(Provided data Opens)
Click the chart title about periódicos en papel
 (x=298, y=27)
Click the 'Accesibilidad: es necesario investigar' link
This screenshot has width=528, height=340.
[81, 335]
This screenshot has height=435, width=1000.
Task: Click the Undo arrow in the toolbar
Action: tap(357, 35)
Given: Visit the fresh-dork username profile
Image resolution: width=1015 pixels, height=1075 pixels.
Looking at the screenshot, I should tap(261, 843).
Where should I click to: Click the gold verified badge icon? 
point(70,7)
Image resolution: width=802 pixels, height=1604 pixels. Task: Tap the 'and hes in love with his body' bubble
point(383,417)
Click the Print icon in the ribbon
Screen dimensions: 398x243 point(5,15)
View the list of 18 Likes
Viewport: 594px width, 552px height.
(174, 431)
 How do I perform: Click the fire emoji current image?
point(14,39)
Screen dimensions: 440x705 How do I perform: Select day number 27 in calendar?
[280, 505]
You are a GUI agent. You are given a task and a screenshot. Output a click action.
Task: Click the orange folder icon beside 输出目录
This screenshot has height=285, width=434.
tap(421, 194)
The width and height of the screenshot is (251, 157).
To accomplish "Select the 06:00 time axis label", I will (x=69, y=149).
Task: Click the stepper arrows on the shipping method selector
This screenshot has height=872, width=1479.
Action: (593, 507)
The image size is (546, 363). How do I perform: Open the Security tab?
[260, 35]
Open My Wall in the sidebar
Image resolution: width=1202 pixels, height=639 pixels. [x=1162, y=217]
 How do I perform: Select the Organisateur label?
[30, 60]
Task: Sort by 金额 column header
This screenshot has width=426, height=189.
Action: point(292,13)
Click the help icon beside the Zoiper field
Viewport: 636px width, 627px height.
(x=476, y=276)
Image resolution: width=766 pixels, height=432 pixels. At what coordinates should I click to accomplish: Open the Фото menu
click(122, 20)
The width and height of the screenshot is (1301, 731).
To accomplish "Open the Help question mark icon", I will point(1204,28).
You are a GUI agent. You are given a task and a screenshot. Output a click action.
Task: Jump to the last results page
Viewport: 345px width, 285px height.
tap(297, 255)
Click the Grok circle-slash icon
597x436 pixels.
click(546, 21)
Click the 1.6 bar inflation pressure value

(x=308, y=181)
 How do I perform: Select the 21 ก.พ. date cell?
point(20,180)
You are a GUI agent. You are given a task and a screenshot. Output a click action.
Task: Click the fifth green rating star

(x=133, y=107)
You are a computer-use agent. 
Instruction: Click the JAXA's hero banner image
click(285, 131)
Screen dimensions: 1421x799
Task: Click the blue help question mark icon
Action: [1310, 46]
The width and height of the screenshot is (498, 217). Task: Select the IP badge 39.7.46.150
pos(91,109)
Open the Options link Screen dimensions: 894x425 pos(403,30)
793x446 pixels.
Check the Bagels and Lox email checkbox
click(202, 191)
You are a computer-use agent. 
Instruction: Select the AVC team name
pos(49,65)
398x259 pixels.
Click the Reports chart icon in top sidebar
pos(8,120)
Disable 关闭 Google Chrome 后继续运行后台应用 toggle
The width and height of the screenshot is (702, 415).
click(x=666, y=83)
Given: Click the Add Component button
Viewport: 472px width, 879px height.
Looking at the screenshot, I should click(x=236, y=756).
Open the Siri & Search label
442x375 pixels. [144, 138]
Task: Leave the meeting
(Provided data Closes)
What the task requires » Find the line with "This screenshot has width=528, height=340." in the entries above. Retype it and each line after it, exactly, through the line with "Task: Click the orange", and stop there.

Your solution »
This screenshot has width=528, height=340.
[81, 335]
This screenshot has height=435, width=1000.
Task: Click the Undo arrow in the toolbar
Action: tap(357, 35)
Given: Visit the fresh-dork username profile
Image resolution: width=1015 pixels, height=1075 pixels.
Looking at the screenshot, I should tap(261, 843).
Where should I click to: Click the gold verified badge icon? 
point(70,7)
Image resolution: width=802 pixels, height=1604 pixels. Task: Tap the 'and hes in love with his body' bubble
point(383,417)
Click the Print icon in the ribbon
Screen dimensions: 398x243 point(5,15)
View the list of 18 Likes
Viewport: 594px width, 552px height.
(174, 431)
 How do I perform: Click the fire emoji current image?
point(14,39)
Screen dimensions: 440x705 How do I perform: Select day number 27 in calendar?
[280, 505]
You are a GUI agent. You are given a task and a screenshot. Output a click action.
Task: Click the orange folder icon beside 输出目录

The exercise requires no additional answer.